Sometimes you wish that the old adage “you get what you pay for” applied to everything in life. For the most part, it does. If you want to pay extra for a luxury vehicle, it will have features and overall performance that outshines an economy vehicle. The same goes for paying for first class tickets on an airplane as opposed to paying coach.
However, what you may be paying for as far as medical services may not reflect the quality of service and advice you may receive. According to a performance evaluation conducted by the Commonwealth Fund, the U.S. health care system continually underperforms even though it is the most expensive in the world.
The findings were reached through an analysis of several factors, including:
Quality – including safe and coordinated care, and doctors’ abilities to identify best treatments for chronic ailments
Access – including the ability to receive quality care in lieu of financial barriers
Efficiency – Which included duplicative medical testing, administrative problems and wait times to receive care.
Equity – Which measured how many people (especially low income individuals) went without care because of high costs.
With inefficiency, high costs, and quality issues, the Commonwealth Fund found that the U.S. health care system ranked last compared to other industrialized nations, including France, Germany, Australia, Canada, the United Kingdom, the Netherlands, New Zealand, Norway and Switzerland. Given these issues, it is also reasonable to see how medical malpractice claims arise.
In the meantime, it remains to be seen whether changes will be made to improve ratings in American hospitals.

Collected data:
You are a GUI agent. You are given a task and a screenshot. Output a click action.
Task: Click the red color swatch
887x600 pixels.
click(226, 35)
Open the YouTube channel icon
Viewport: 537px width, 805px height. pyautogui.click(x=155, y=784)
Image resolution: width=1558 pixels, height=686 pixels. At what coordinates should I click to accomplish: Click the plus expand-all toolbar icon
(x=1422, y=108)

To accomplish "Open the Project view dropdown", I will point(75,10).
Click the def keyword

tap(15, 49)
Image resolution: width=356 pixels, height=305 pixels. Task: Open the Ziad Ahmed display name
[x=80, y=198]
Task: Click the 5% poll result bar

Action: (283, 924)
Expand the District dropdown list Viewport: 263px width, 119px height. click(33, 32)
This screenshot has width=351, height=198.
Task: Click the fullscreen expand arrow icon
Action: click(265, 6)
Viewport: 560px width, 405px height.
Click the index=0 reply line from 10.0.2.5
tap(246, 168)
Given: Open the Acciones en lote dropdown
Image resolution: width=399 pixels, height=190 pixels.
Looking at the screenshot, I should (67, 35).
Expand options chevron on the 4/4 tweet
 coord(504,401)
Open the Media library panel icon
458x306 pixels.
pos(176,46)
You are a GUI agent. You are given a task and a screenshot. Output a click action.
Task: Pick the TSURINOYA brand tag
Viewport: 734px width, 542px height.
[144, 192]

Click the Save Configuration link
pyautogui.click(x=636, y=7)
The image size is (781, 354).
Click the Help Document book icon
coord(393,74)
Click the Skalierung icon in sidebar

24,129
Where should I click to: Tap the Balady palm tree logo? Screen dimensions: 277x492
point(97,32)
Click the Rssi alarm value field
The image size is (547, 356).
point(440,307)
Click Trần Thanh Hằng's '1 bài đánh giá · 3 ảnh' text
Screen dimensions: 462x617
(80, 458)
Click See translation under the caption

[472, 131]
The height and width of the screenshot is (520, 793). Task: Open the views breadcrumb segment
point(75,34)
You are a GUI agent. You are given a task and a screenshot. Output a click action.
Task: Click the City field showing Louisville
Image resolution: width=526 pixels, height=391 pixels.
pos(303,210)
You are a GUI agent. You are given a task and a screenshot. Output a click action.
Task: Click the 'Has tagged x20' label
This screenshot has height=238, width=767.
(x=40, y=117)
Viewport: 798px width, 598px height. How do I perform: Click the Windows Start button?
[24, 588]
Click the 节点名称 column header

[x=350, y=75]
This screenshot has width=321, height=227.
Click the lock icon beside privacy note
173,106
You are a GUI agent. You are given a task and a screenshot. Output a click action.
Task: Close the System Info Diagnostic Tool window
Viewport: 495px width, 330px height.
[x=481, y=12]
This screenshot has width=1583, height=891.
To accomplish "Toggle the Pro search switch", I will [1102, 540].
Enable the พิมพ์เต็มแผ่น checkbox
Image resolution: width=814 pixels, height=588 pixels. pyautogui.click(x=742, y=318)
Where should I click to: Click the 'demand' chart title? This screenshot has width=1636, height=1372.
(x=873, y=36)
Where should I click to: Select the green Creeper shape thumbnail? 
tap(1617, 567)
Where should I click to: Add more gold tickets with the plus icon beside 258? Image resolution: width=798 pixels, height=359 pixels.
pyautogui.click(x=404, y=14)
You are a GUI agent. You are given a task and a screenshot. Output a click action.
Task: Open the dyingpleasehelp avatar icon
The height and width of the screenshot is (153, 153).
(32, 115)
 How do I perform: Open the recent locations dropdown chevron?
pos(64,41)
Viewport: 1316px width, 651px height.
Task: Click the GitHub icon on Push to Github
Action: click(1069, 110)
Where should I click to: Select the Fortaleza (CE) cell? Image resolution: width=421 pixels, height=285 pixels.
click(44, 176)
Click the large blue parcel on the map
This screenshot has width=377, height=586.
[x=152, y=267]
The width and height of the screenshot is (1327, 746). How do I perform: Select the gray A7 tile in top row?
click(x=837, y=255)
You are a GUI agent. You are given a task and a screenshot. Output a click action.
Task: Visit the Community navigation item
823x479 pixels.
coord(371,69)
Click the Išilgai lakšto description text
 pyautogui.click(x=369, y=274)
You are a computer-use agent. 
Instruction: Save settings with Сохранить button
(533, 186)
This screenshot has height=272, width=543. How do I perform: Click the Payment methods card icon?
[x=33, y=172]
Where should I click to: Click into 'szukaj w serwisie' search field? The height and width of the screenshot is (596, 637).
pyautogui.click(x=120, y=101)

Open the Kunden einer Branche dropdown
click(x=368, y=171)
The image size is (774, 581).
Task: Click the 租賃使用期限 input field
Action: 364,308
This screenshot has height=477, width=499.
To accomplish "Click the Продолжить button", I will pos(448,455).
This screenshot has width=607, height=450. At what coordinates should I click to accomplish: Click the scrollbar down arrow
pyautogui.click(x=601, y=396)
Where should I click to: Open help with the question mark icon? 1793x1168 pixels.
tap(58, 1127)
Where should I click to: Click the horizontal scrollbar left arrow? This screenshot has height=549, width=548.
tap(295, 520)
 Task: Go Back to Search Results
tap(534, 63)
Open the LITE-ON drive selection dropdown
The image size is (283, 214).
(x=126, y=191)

Work request 1 =>
Answer these questions about the article on U.S. health care:
(a) Which organization carried out the performance evaluation?
(b) What three things did the Efficiency factor include?
(c) Where did the U.S. health care system rank compared with the other industrialized nations?
Work request 2 =>
Reproduce the stretch of the article on U.S. health care from "Equity – Which" through "in American hospitals.".
You won't need the records for any of this.

Expected output 1 =>
(a) The Commonwealth Fund
(b) Duplicative medical testing, administrative problems and wait times to receive care
(c) Last

Expected output 2 =>
Equity – Which measured how many people (especially low income individuals) went without care because of high costs.
With inefficiency, high costs, and quality issues, the Commonwealth Fund found that the U.S. health care system ranked last compared to other industrialized nations, including France, Germany, Australia, Canada, the United Kingdom, the Netherlands, New Zealand, Norway and Switzerland. Given these issues, it is also reasonable to see how medical malpractice claims arise.
In the meantime, it remains to be seen whether changes will be made to improve ratings in American hospitals.